• YOUR INSTRUCTIONS: Copy out, word for word and with nothing else, the part of the records that begins with the line containing "Casa (493, 193)" and continues through the last line of the records, including both that first line and the last.

• ROWS:
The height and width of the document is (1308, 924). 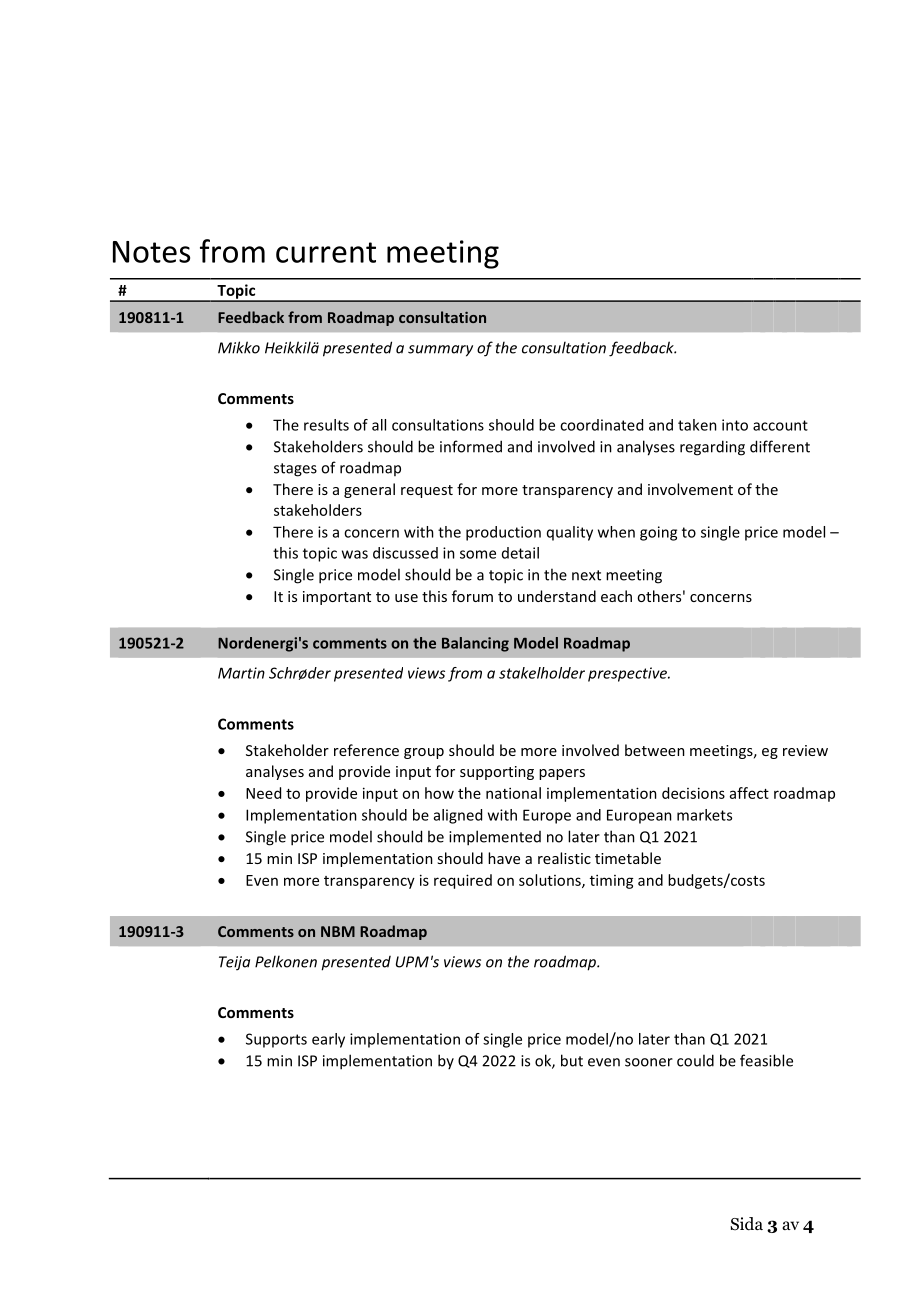 What do you see at coordinates (572, 1060) in the document?
I see `but` at bounding box center [572, 1060].
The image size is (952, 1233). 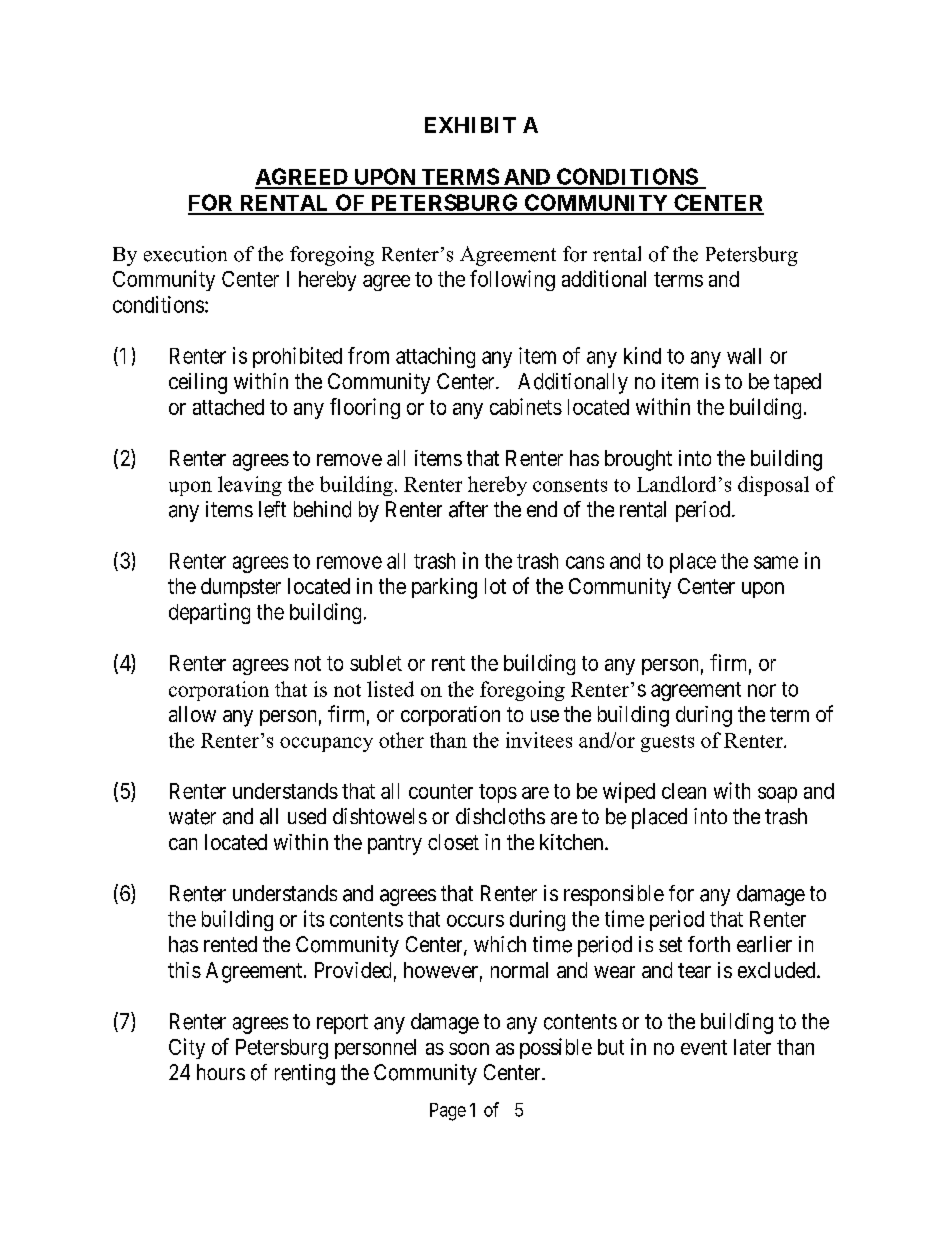 I want to click on EXHIBIT, so click(x=470, y=125).
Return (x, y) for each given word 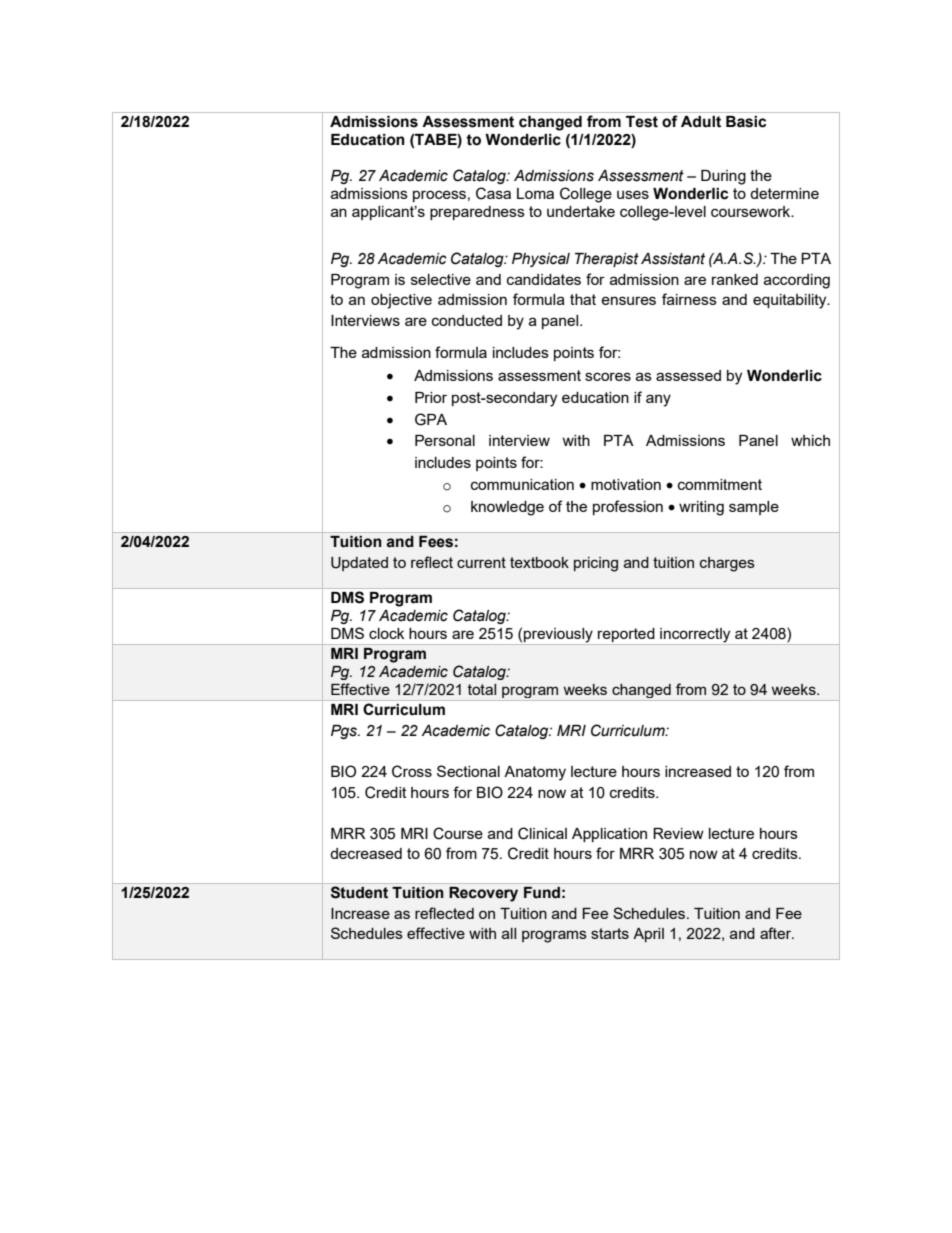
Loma (535, 193)
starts (610, 933)
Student (359, 892)
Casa (493, 193)
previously (558, 636)
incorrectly (695, 636)
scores (608, 376)
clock (386, 633)
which (810, 440)
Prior (431, 397)
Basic (746, 122)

• FINAL RESULT:
Casa (493, 193)
previously (558, 636)
incorrectly (695, 636)
scores (608, 376)
clock (386, 633)
which (810, 440)
Prior (431, 397)
Basic (746, 122)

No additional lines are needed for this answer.